ACTIVITÉS PROPOSÉES ->
A. D'après l'article sur les Awards de l'info 2019, dans quelle catégorie Laurence Ndong a-t-elle été nommée ?
B. Poursuivez l'article sur les Awards de l'info 2019 en reprenant après sa dernière phrase.

TEXTE À ANALYSER ->
%%
Awards de l’info 2019 : passe d’armes entre Laurence Ndong et le comité d’organisation

Gabon Gabonmediatime Laurence Ndong Awards De L'info 2019
Passe d'arme entre Laurence Ndong et le comité d'organisation des Awards de L'info 2019 © D.R.

Moins de 48 heures seulement après que l’activiste gabonaise vivant en France, Laurence Ndong eut décliné l’offre pour  sa participation à la 3e édition des Awards de l’info 2019, du fait selon du manque d’éthique qui entoure ces trophés organisés par la rédaction du média en ligne Info241, Continental Com Corporate, Binto Media et leurs partenaires, la réplique ne s’est pas fait attendre. Pour le comité d’organisation de cet événement, cette sortie de l’ancien porte-parole de Jean Ping sonne comme une volonté de « jeter le discrédit sur le Comité et sa probité ». 


Sa nomination dans la catégorie « Gabonais de la diaspora », en compagnie de Thibaut Adjatys, Pamela Mfono Abessolo, Ghislaine Regnongo et Stéphane Zeng n’aura semble-t-il pas fait le bonheur de l’activiste qui dans une video diffusée sur Facebook s’est insurgée contre la présence de certaines personnalités dont la probité morale et l’impact sur la société sont sujets à caution.
%%
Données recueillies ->
%%
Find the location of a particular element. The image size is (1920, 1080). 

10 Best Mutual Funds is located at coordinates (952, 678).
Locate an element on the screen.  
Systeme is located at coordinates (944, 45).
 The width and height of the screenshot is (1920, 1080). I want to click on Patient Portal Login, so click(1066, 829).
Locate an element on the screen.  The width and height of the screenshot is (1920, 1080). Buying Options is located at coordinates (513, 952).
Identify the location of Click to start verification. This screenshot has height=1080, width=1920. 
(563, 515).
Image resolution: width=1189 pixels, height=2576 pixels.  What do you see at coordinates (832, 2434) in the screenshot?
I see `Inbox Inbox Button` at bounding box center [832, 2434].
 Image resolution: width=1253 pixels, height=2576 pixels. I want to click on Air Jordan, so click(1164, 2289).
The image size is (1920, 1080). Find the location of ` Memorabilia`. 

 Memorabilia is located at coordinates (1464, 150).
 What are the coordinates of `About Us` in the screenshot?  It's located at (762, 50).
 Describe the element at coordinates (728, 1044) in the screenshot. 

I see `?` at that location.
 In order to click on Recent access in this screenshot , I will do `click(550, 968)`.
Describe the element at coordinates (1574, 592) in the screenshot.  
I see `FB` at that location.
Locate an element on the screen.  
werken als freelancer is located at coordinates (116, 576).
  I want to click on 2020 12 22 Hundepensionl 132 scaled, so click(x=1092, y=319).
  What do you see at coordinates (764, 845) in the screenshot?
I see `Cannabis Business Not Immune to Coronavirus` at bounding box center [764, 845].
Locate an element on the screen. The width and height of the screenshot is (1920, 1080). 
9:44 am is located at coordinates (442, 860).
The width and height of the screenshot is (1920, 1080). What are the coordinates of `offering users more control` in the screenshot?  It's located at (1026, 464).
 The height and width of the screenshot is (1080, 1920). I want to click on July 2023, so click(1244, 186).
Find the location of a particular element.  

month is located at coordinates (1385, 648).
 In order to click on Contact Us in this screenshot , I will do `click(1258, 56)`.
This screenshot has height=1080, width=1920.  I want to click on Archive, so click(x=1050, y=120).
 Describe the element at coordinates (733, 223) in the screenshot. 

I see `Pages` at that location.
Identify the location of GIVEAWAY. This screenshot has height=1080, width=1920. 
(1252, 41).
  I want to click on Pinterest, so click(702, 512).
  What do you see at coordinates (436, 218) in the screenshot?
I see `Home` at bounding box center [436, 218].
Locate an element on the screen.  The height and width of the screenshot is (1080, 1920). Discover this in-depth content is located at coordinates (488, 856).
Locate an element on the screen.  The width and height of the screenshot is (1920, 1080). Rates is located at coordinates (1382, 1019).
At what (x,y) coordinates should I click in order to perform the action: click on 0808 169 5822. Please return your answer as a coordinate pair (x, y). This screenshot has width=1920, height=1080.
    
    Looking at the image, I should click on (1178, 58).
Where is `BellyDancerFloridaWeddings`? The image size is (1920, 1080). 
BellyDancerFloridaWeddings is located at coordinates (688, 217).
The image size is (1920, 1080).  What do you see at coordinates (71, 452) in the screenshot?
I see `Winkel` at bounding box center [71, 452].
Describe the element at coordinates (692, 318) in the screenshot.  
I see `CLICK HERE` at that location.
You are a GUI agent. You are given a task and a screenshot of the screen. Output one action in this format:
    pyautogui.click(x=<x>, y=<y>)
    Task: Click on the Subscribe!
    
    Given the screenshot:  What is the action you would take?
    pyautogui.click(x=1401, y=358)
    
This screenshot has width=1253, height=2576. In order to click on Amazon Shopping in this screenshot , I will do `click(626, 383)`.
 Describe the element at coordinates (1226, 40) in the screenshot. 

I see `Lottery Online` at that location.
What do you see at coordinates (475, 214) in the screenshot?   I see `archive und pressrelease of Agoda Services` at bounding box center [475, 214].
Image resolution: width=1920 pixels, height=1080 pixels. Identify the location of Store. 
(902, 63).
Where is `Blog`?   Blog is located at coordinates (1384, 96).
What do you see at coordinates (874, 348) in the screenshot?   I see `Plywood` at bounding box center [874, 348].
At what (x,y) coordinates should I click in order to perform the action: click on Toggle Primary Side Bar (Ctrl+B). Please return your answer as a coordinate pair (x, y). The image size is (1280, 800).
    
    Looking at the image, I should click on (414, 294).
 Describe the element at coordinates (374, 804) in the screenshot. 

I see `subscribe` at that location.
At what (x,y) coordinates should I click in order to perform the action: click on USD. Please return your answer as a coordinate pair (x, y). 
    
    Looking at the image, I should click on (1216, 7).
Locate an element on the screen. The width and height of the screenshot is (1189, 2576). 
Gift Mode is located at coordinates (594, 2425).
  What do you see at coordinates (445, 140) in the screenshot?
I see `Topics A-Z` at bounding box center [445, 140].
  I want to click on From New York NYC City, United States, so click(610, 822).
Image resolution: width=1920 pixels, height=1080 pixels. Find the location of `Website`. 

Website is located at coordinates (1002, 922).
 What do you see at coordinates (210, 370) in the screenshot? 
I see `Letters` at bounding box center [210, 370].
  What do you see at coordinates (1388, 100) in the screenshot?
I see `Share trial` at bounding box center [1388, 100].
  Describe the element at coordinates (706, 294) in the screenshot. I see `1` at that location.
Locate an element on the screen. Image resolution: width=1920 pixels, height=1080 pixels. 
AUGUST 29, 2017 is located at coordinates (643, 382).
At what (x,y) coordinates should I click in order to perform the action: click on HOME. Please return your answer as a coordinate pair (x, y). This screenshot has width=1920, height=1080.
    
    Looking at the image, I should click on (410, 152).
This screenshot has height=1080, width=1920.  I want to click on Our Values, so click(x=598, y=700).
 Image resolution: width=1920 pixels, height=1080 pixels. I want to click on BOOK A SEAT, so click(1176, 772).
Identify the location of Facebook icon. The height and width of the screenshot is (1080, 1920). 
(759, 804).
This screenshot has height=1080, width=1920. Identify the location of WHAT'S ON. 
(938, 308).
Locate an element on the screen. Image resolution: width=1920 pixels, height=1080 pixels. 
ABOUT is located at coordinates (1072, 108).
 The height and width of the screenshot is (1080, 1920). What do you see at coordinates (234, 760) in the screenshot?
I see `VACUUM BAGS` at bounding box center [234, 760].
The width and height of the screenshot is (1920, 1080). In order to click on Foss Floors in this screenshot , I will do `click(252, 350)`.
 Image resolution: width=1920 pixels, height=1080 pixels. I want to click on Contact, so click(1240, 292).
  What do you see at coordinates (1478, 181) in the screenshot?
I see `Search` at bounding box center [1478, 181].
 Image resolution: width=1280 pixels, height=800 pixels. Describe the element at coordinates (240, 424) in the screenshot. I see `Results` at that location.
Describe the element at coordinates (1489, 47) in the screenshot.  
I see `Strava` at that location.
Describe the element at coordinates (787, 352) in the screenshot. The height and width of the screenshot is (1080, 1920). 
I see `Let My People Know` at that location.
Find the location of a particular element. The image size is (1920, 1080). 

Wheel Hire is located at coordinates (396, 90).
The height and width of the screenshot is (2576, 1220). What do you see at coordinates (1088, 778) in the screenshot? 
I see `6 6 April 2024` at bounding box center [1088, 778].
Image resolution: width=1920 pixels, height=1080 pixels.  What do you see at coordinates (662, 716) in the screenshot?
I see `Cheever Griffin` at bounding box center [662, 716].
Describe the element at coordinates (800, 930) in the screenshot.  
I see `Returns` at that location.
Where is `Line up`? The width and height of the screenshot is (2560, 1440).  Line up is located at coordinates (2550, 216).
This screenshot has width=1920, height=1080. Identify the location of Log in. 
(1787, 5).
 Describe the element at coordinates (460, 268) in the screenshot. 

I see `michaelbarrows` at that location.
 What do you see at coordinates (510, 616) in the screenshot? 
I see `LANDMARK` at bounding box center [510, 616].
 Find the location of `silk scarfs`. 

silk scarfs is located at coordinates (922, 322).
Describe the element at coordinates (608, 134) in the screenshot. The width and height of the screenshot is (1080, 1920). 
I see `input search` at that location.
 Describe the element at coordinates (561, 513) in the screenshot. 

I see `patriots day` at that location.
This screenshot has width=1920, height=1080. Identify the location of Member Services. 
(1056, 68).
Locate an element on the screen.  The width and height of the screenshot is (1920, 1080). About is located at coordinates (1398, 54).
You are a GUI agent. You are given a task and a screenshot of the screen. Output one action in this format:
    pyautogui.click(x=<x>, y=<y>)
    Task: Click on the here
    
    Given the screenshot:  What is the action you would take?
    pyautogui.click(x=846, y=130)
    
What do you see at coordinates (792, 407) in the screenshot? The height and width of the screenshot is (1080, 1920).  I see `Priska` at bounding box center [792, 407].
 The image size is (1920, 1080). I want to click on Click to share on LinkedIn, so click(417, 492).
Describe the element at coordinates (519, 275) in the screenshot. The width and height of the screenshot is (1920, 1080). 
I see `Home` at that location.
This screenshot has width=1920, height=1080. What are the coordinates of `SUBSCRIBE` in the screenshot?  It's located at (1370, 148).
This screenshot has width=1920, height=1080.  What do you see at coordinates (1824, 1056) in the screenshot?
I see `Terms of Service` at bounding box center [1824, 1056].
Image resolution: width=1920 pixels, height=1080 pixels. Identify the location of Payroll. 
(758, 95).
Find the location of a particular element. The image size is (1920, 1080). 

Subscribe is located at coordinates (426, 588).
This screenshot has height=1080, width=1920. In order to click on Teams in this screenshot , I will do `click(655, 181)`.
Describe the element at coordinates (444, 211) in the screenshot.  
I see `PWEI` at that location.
%%
LISTE DES RÉPONSES ->
A. Dans la catégorie « Gabonais de la diaspora ».

B.
Pour Laurence Ndong, il est incompréhensible de « récompenser des personnes au seul motif qu’elles auraient fait la une de l’actualité même pour des faits répréhensibles.  « Je pense que cette démarche ne prône ni la vertu, ni l’éthique, ni la probité », a-t-elle estimé avant d’ajouter qu’elle « ne voudrait pas être associée à de telles récompenses », a-t-elle précisé.

Une sortie qui n’aura pas manqué de susciter la réaction du comité d’organisation des Awards de l’info 2019 qui a jugé que celle-ci sonnait comme une véritable campagne de dénigrement orchestrée par l’activiste.  Rappelant le mode de désignation des personnalités dans cet événement annuel, il a révélé que « le comité des Awards est seul souverain dans la désignation des 5 personnalités nominées choisies parmi un panel de 10, issus eux d’une enquête d’opinion effectuée du 25 novembre au 5 décembre 2019 à Libreville ».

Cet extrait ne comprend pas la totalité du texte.